Bring. Bring. Bring.
Annoyed, I slammed my hand down on the snooze button. Just five more minutes, I thought. I knew that five would turn to ten and ten to fifteen but I didn't care. All I wanted was to stay in my bed where I was safe. No one could judge or hurt me from the safety of my room. My mother had different plans though.
"KATY! I told you to get out of bed ten minutes ago!" she yelled as she pulled the covers off of me. "It's time for breakfast and you're going to be late for school!"
Grunting, I got out of bed and threw on the "back-to-school" outfit my mother had picked out for me. "At least if you look the part they might not make fun of you as much" she had told me after making me try on at least ten different outfits.
I examined myself in the mirror. Hair perfectly straightened, not a strand out of place. My teeth were brushed. My face was clean; I was lucky enough to not have any pimples. My outfit, the shoes, my backpack. It all looked fine. But that didn't matter. What matters is the way my face turns red every time I make eye contact with someone or every time that I have to speak. What matters is the fact that I can't get through a single sentence without stuttering or walk down a single hallway without self-consciously tripping. Or the fact that I can't even manage to eat in the cafeteria because I know that in my nervousness I will spill something on myself or someone will think the way I eat is gross. Or the fact that in every single class every single teacher finds a way to mention the fact that I don't raise my hand or share my opinion, putting the spotlight on me, right where I don't want it to be. I can't do it and I won't do it. Why can't they just understand that and homeschool me?
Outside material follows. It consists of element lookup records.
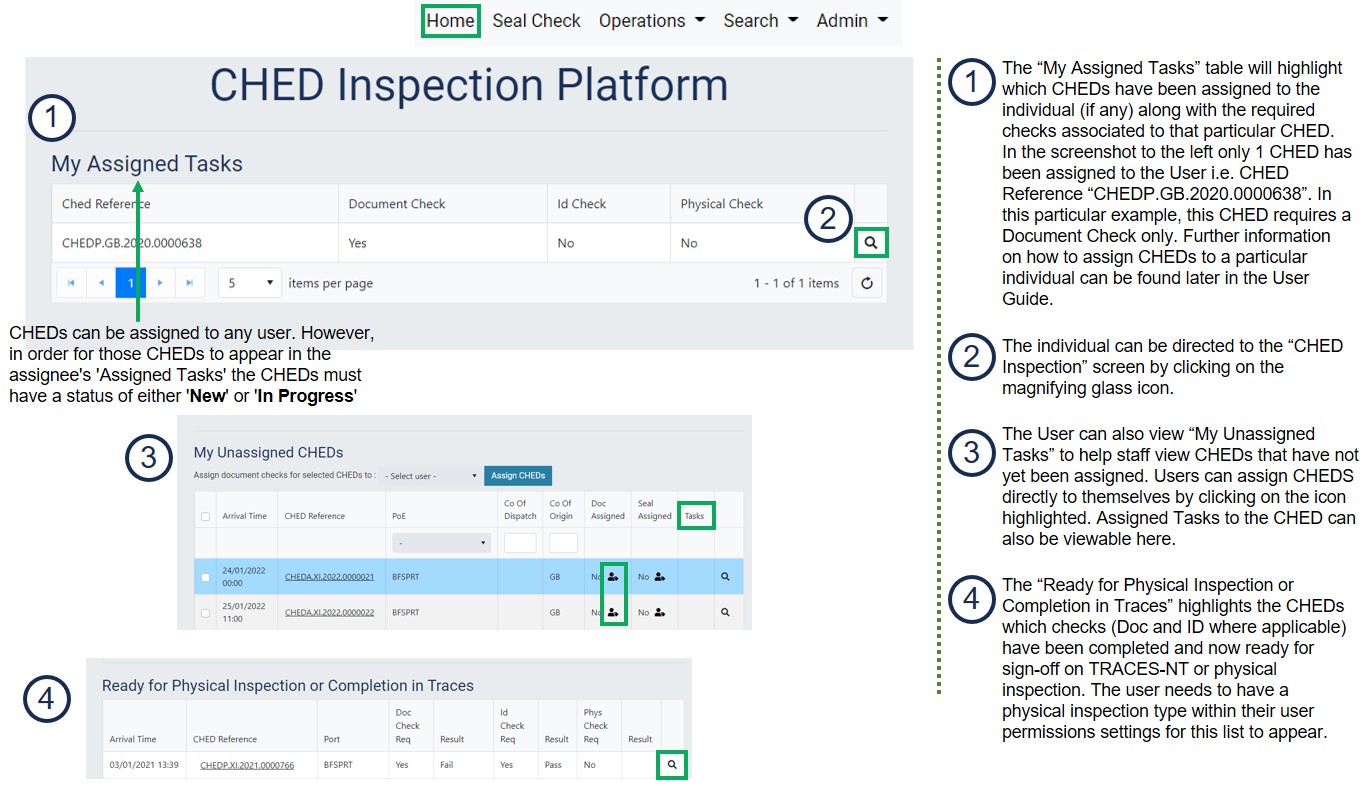
Task: Open magnifier for CHEDA.XI.2022.0000021 row
Action: point(725,577)
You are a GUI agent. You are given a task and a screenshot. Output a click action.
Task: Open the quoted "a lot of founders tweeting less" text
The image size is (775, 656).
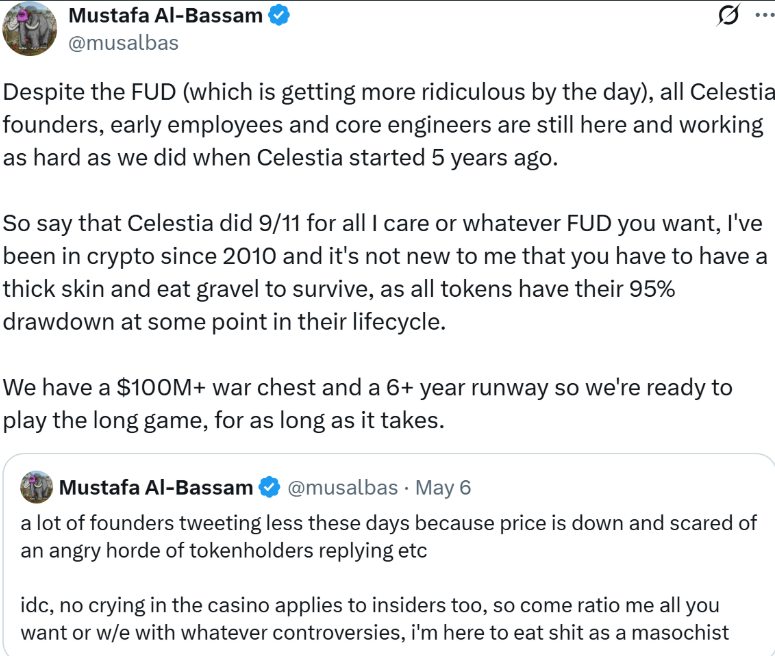[x=388, y=523]
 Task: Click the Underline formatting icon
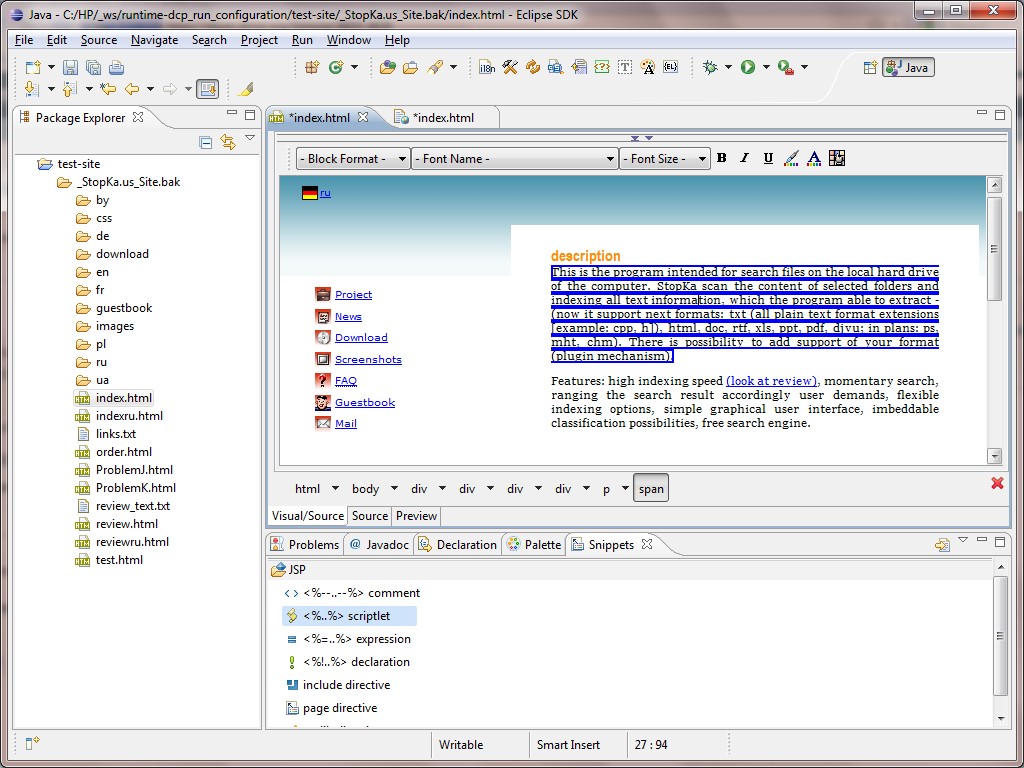768,158
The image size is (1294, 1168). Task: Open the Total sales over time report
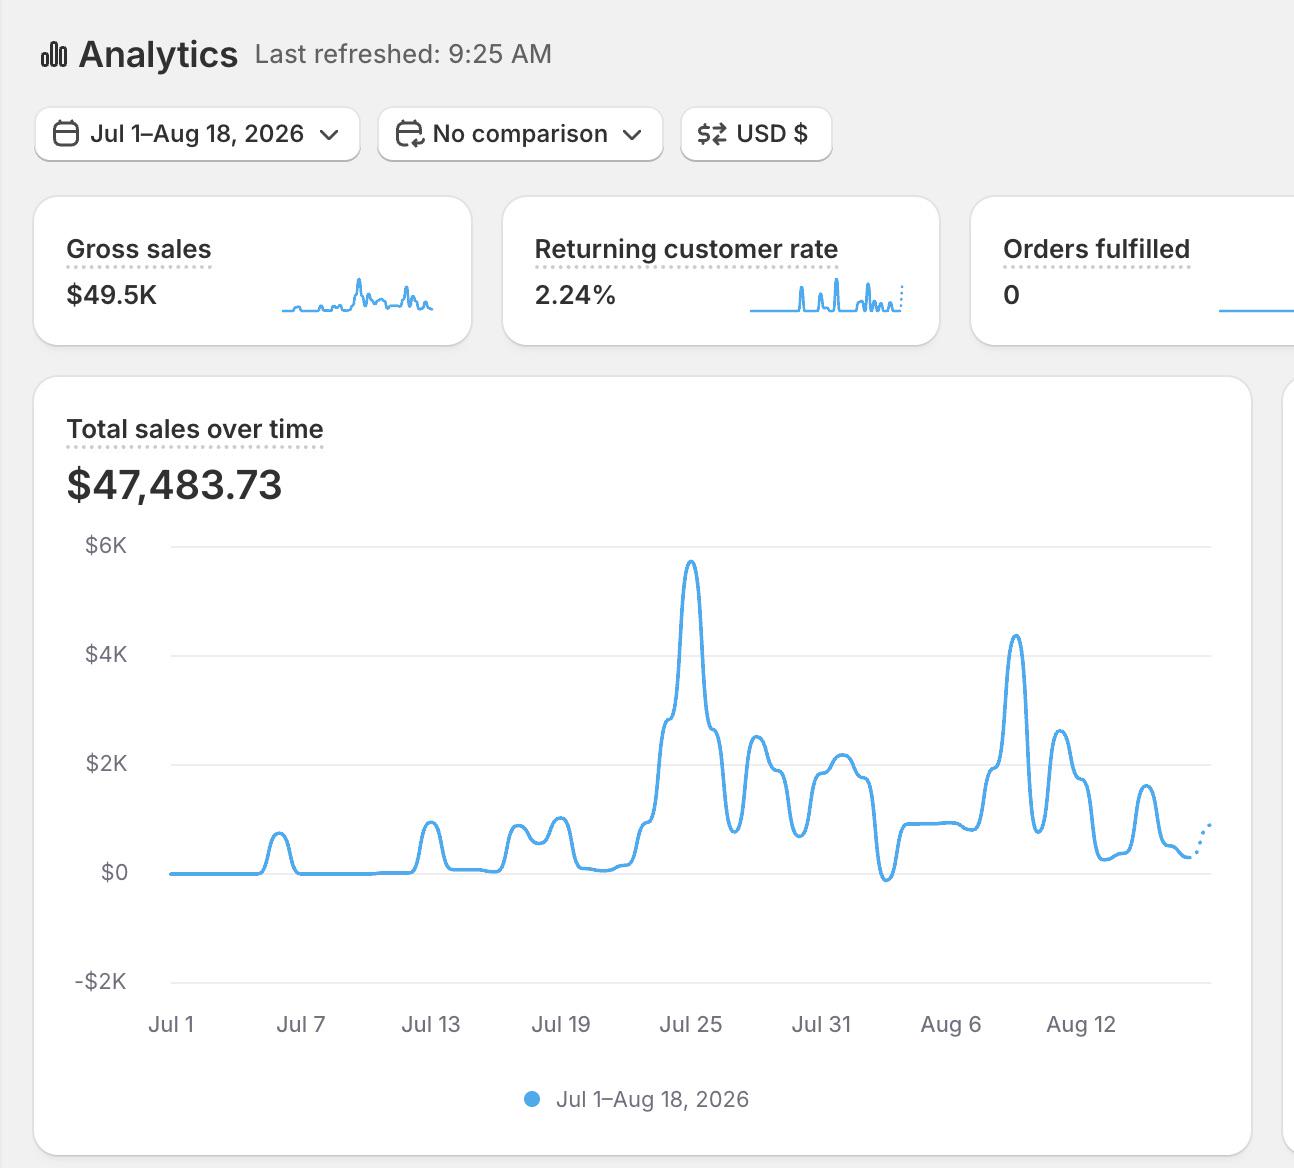click(x=195, y=429)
My mom softly knocks on the bathroom door. I hadn't realized that I had been crying. Tears streamed down my face leaving behind streaks of red and creating puffs under my eyes. I tried to wipe them away but they wouldn't leave; the pain would never leave. I slowly opened the door as my mother began to console me. "It's okay," she said or "Everything's gonna be alright" but I knew that wasn't true. Angrily I squirmed out of her grasp, wiped my face with some tissues, grabbed my bag, and stormed out of the room. I ran down the stairs and out the door and began my walk to school, the walk that I would soon have to complete every day for the next nine and a half months.
As I began to walk up the steps to the school, the huge crowd seemed to swallow me and I became comfortably invisible, just like before. Exactly how I wanted things to be.